Mighty River Power cost $40.8 million to float, of which the Government paid $28 million and Mighty River shelled out $12.8 million.
That put the cost at 2.4 per cent of $1.7 billion raised. Meridian's fee could be under 2 per cent of the up to $2.3 billion the Government could raise.
The costs include all issue expenses including brokerage and commission fees, legal and accounting fees, advertising, printing and postage.
An investment banking source, who does not work for one of Meridian's investment bankers, said the percentage was "surprisingly low" compared with past floats.
"It used to be as wide as 6 per cent." he said. "Normally if you think about big company floats you need to think in the range of 3 to 5 per cent depending on the complexity."

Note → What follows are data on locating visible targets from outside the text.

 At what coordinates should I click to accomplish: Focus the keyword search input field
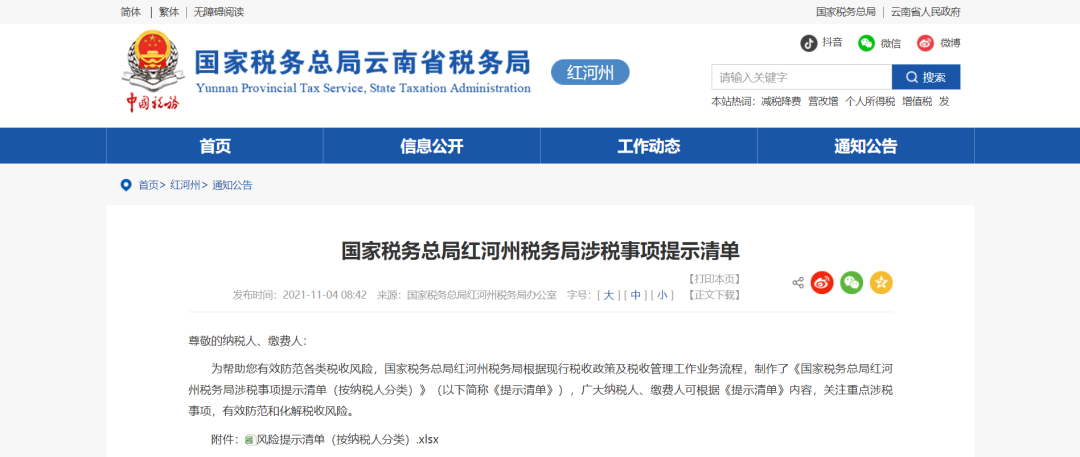click(801, 77)
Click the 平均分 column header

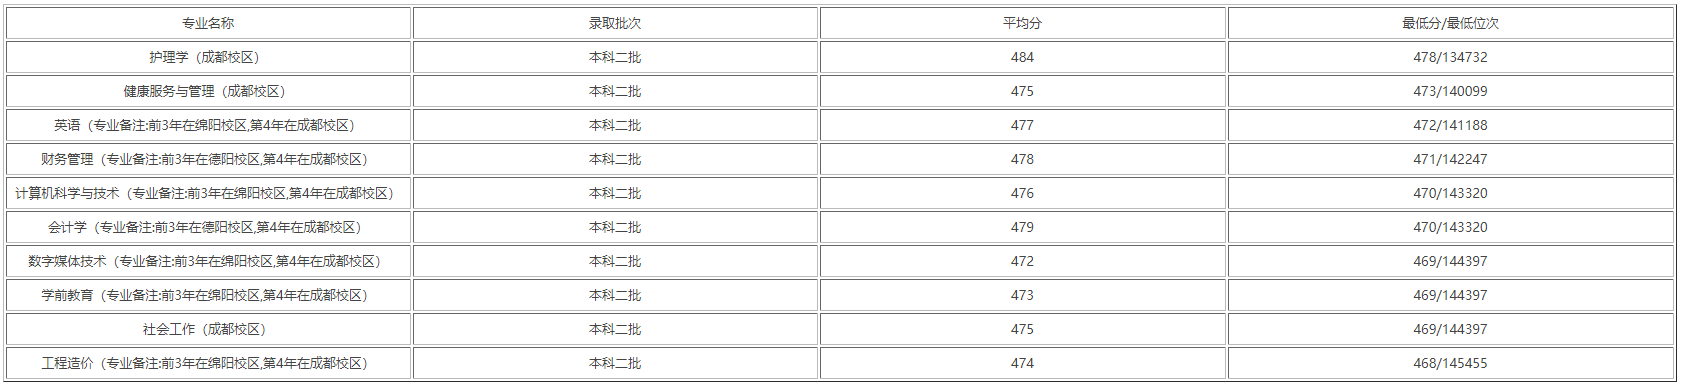(1022, 23)
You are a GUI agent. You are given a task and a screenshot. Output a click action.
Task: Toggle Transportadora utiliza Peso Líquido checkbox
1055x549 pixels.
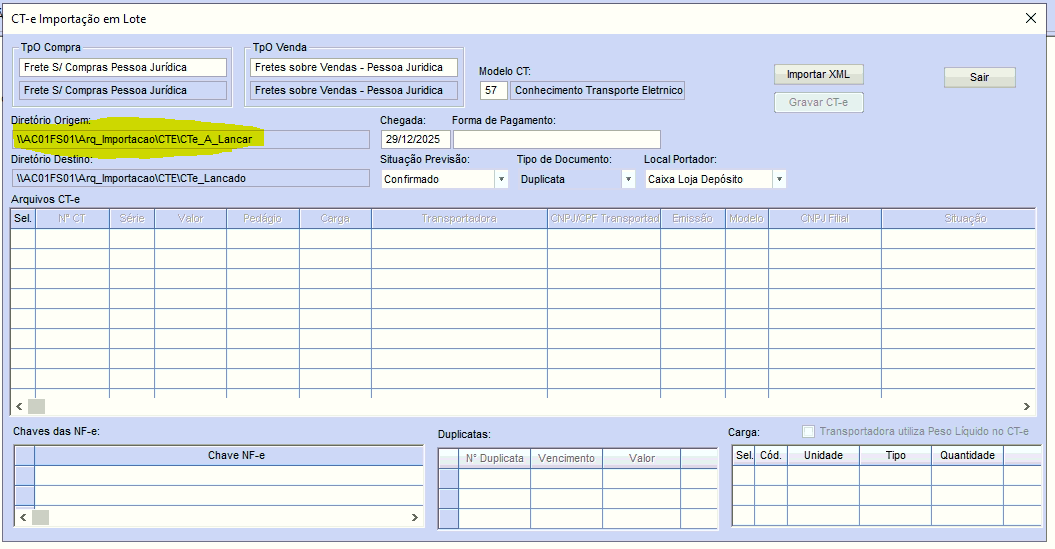click(x=809, y=432)
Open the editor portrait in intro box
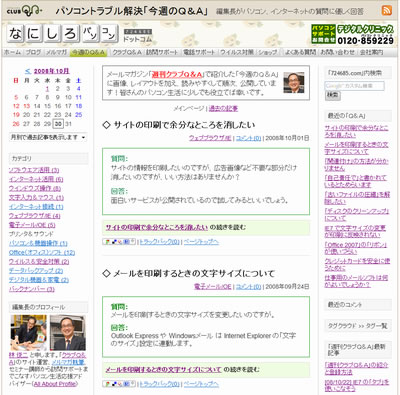Screen dimensions: 400x395 294,82
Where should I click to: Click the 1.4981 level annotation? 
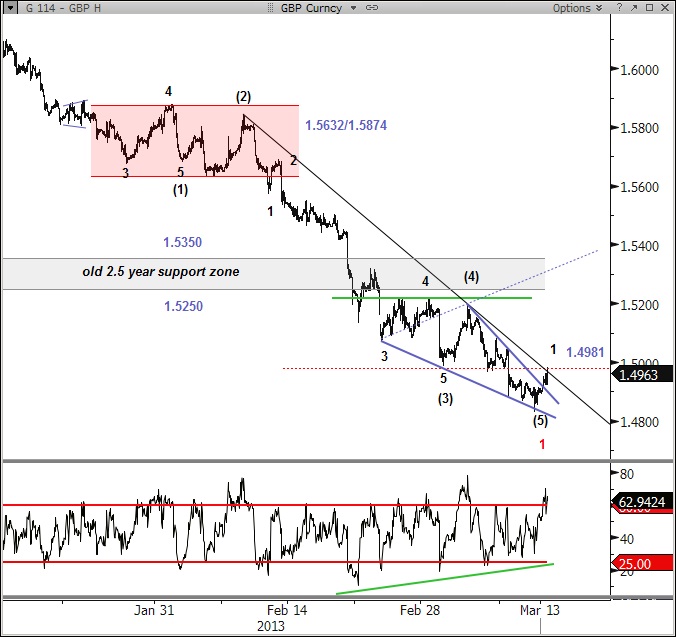click(x=585, y=352)

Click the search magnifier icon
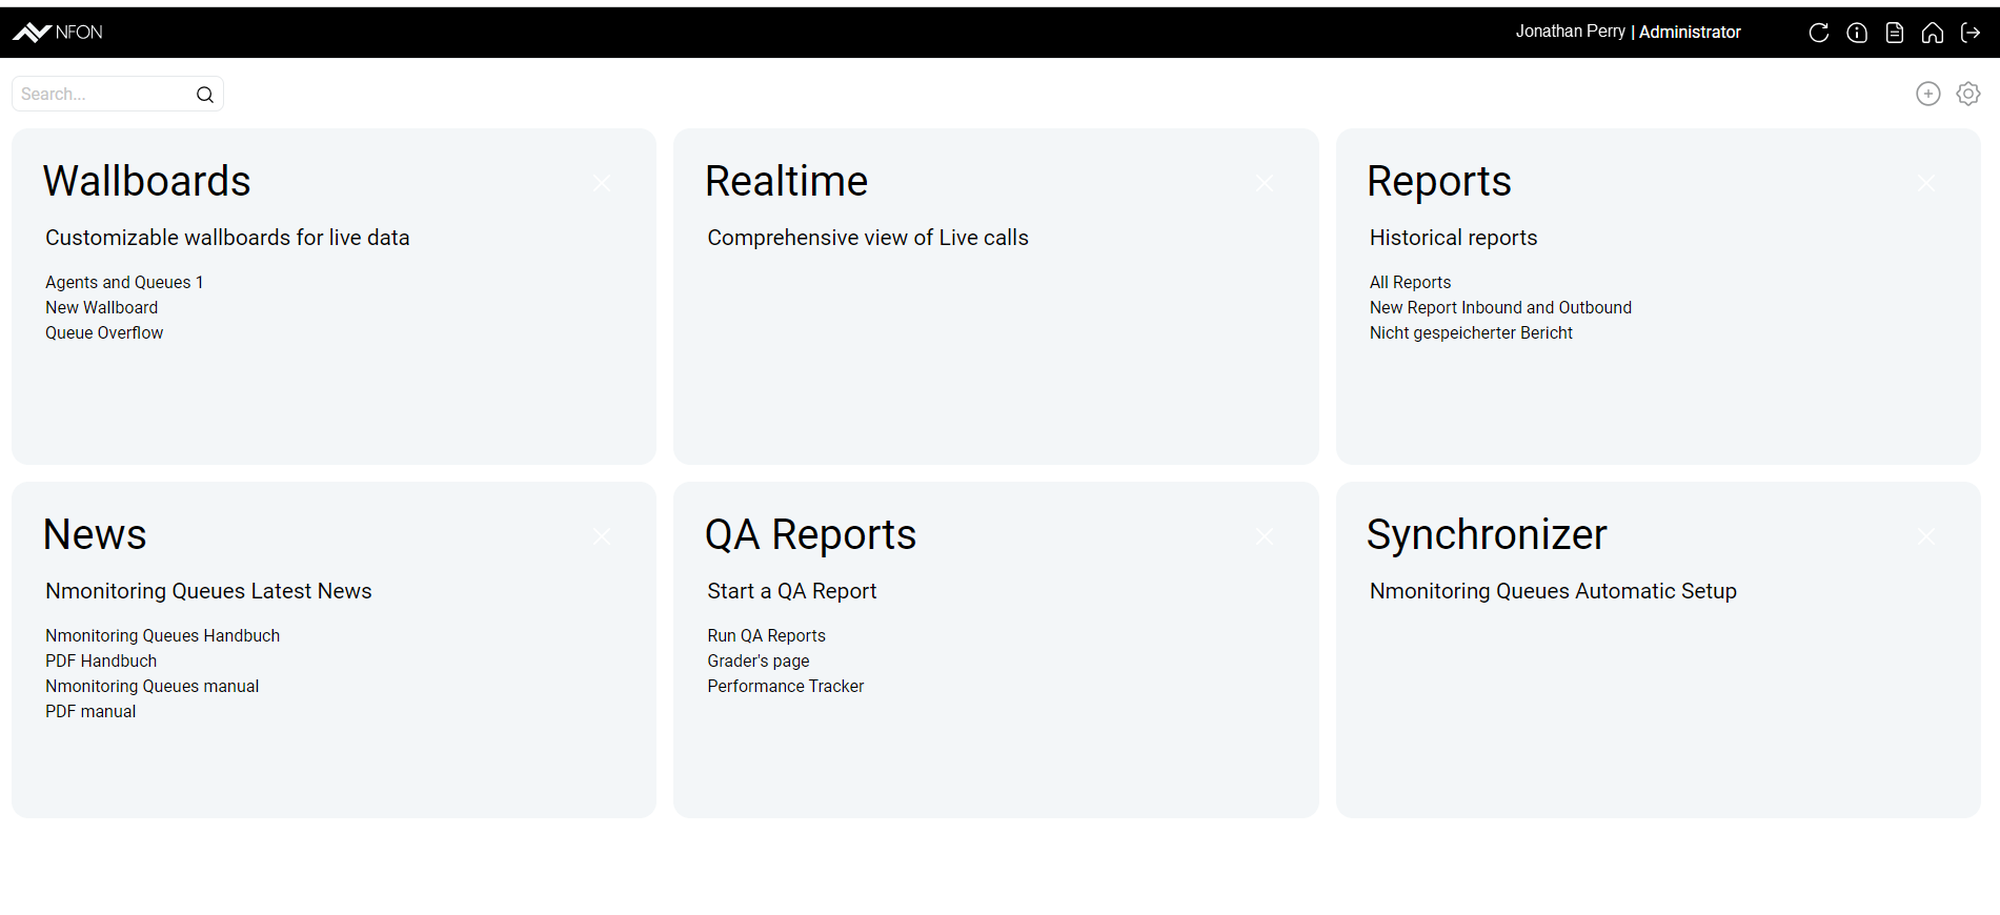[205, 95]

The source said the Meridian float would have involved quite a lot of preparatory work for the capital structure of Meridian and the float itself. But being second cab off the rank had saved some money.
"What we have got is some economics in size. They haven't spent a lot more but it's quite a bit bigger."
The source said Mighty River Power would have cost more because it was the first in the mixed ownership model to be floated.
"Most of it would be attributed to the first one to get off the ground. If it had come after it would have been less."
But Brian Gaynor, an executive director of Milford Asset Management, said initial public offers were a "gravy train" for the investment banks.
"Is this too high? They are all too high."
Gaynor said bankers were incentivised to get the highest price possible for the seller but there was little to ensure the price of the shares was not lower a year after the float.
He said that while the Meridian float was bigger, the size of a float did not make much difference to its costs.
"You are still having to go through the same process."
The bankers and brokers involved in the deal will get paid after the sharemarket listing, set down for October 29, despite 40 per cent of the money not due to be paid until May 2015.
Gaynor said that was normal for instalment-type payment schemes.